R -Il faut plutôt chercher l'élargissement de notre entente plutôt que de fragiliser l'entente. Nos nations seraient inquiètes sur une Europe à 25 s'il n'y avait pas la capacité d'un travail efficace. Donc cette entente franco-allemande n'est pas suffisante, mais elle est nécessaire.
Q - Préférez-vous un référendum pour la ratification de la convention européenne ?
R -Le Président de la République décidera à l'issue de la conférence intergouvernementale. Nous verrons comment on peut préparer le rendez-vous de la ratification.
Q - L'entente franco-allemande s'applique aussi à une politique budgétaire contestée par Bruxelles et quelques pays partenaires. Vu les déficits publics en France et en Allemagne: est-ce que le pacte de stabilité et de croissance est mort ?
R -Non, parce que la discipline de la politique budgétaire est une nécessité. Il faut qu'on équilibre bien la stabilité et la croissance. Il faut que l'Europe s'occupe de la croissance et de l'emploi. Nous avons engagé en France des réformes structurelles qui sont ambitieuses et bonnes pour la croissance. Mais il faut comprendre que ces réformes ne peuvent pas avoir un impact budgétaire immédiat.
Q - Bruxelles demande une réduction sensible du déficit structurel en 2004. Comment réagissez-vous ?
R -Nous avons une attitude coopérative avec la commission. Nous avons fait une réforme des retraites, nous faisons la décentralisation et nous engageons la réforme de l'assurance maladie. Nous sommes en train de modifier en profondeur le visage de la France et de la société française. Tout ceci impose un certain nombre de choix et nous souhaitons que l'Union Européenne comprenne ces choix.
Q - Est-ce qu'il faut adapter le pacte ?
R -Il faudra discuter ensemble sur l'avenir du pacte de stabilité et de croissance. Je crois que ce qu'il faut c'est que le pacte soit moderne et que le facteur croissance soit autant pris en compte que celui de la stabilité.
Q - Jean-Claude Trichet devient président de la BCE. Qu'est-ce que vous attendez de lui ?
R -J'attends qu'il puisse aider par ses décisions et par l'ensemble de ses contacts, que la zone euro soit une zone de croissance et que l'on s'attaque à ce qui est à mon avis le point stratégique majeur pour l'avenir de l'Europe: c'est le différentiel de croissance avec les Etats-Unis sur le long terme. Il faut surmonter ce problème. C'est le point stratégique d'un banquier central, qui naturellement doit travailler en toute indépendance, mais qui naturellement doit penser aussi à l'emploi de chacun des citoyens européens. De ce point de vue la parité euro-dollar est un sujet majeur.
Q - Parmi les problèmes communs de nos deux pays on trouve le foulard. La France a-t-elle besoin d'une loi ?
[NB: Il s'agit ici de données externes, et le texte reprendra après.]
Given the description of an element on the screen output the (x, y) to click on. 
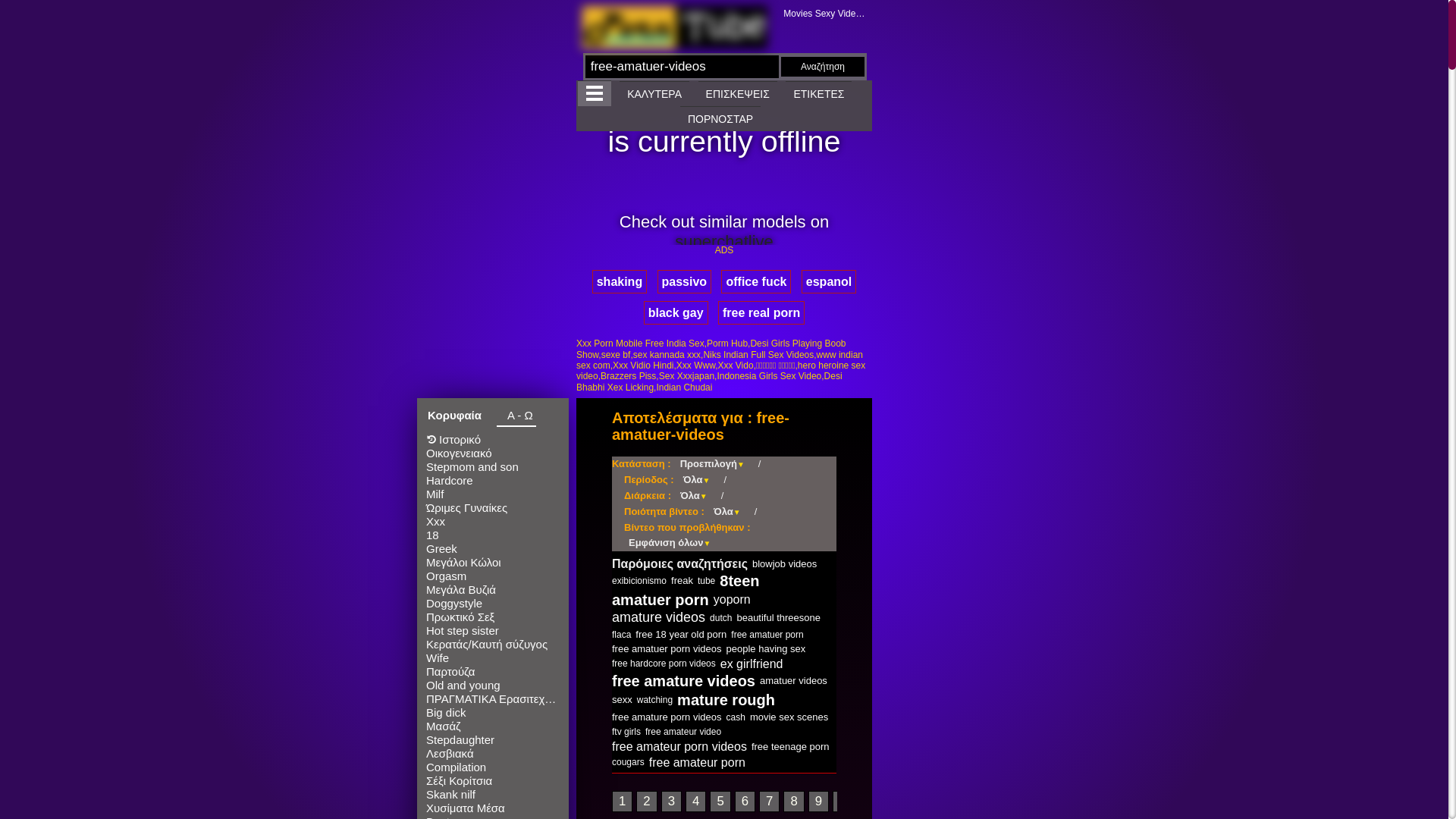
exibicionismo Element type: text (638, 580)
black gay Element type: text (675, 312)
beautiful threesone Element type: text (778, 617)
1 Element type: text (621, 801)
3 Element type: text (671, 801)
Hot step sister Element type: text (492, 630)
free amature videos Element type: text (683, 680)
watching Element type: text (654, 699)
8 Element type: text (793, 801)
Orgasm Element type: text (492, 576)
Old and young Element type: text (492, 685)
blowjob videos Element type: text (784, 563)
free amateur video Element type: text (683, 731)
Xxx Element type: text (492, 521)
2 Element type: text (646, 801)
free 18 year old porn Element type: text (680, 634)
free amateur porn Element type: text (697, 762)
people having sex Element type: text (766, 648)
7 Element type: text (769, 801)
8teen Element type: text (739, 580)
dutch Element type: text (720, 617)
amatuer porn Element type: text (660, 599)
Stepdaughter Element type: text (492, 739)
amature videos Element type: text (658, 616)
free amateur porn videos Element type: text (678, 746)
Doggystyle Element type: text (492, 603)
flaca Element type: text (620, 634)
9 Element type: text (818, 801)
espanol Element type: text (828, 281)
free hardcore porn videos Element type: text (663, 663)
Greek Element type: text (492, 548)
Stepmom and son Element type: text (492, 466)
tube Element type: text (706, 580)
shaking Element type: text (619, 281)
Hardcore Element type: text (492, 480)
office fuck Element type: text (755, 281)
sexx Element type: text (621, 699)
4 Element type: text (695, 801)
freak Element type: text (682, 580)
free real porn Element type: text (761, 312)
cash Element type: text (735, 717)
18 Element type: text (492, 535)
free amature porn videos Element type: text (666, 716)
10 Element type: text (846, 801)
6 Element type: text (744, 801)
mature rough Element type: text (726, 699)
free amatuer porn Element type: text (767, 634)
5 Element type: text (719, 801)
passivo Element type: text (684, 281)
amatuer videos Element type: text (793, 680)
yoporn Element type: text (731, 599)
free amatuer porn videos Element type: text (666, 648)
Compilation Element type: text (492, 767)
ftv girls Element type: text (625, 731)
ex girlfriend Element type: text (751, 663)
Wife Element type: text (492, 658)
cougars Element type: text (627, 761)
movie sex scenes Element type: text (788, 716)
Milf Element type: text (492, 494)
Skank nilf Element type: text (492, 794)
Big dick Element type: text (492, 712)
free teenage porn Element type: text (790, 746)
Given the description of an element on the screen output the (x, y) to click on. 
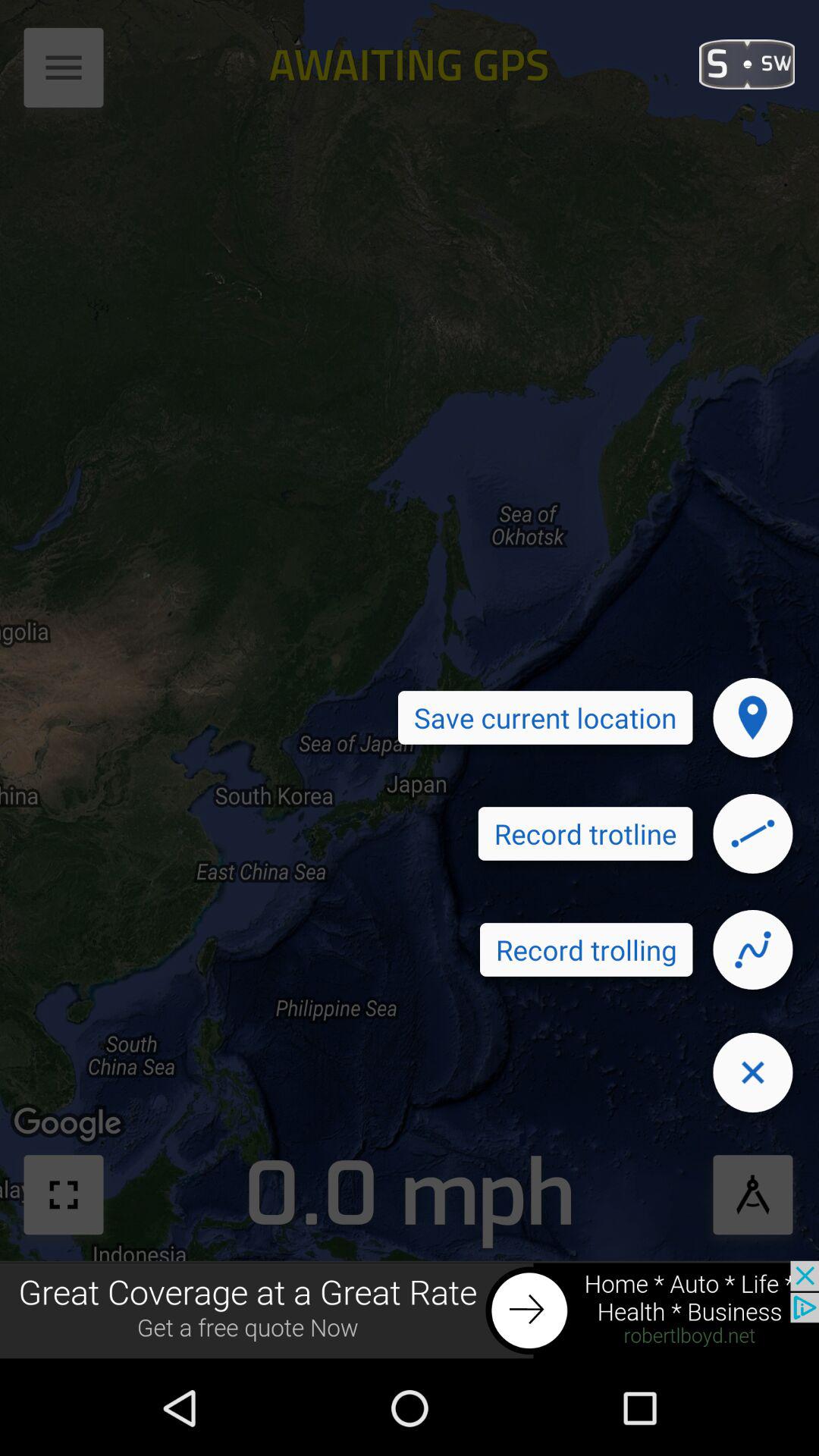
draw the line (752, 833)
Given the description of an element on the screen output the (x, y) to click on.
R -Nous voulons vraiment appliquer une politique de fermeté en matière de laïcité. Pour nous la laïcité n'est pas la lutte contre les religions. Je pense que la religion et les héritages religieux de l'Europe sont des atouts pour la culture et l'identité européenne aujourd'hui. Nous voulons qu'il y aie un respect des règles de la République et qu'on ne puisse pas promouvoir dans la sphère publique un prosélytisme et des attitudes ostentatoires et quelques fois provocantes à des fins de propagande religieuse. Donc nous avons mis en place une commission d'experts. Nous ne faisons pas de la loi le préalable de la réflexion mais si pour faire respecter la laïcité à l'école il faut une loi nous ferons une loi.
Q - La France ne se trouve pas dans une situation brillante. Vous, en tant que Premier Ministre, êtes en baisse dans les sondages pendant que les élections régionales de mars 2004 approchent. Comment voulez-vous relancer la machine ?
R -Les sondages sont stabilisés. L'objectif qui est le mien est de réussir la législature de cinq ans. Donc j'ai un travail dans la durée qui passe par beaucoup de réformes structurelles. Je pense que nous avons fait le plus difficile; c'était d'engager des réformes sans croissance. La croissance revient. Pour le moment nous sommes en usine, nous travaillons et les produits de nos efforts ne sont pas encore arrivés en magasin. Dès 2004 les Français bénéficieront des fruits de nos efforts.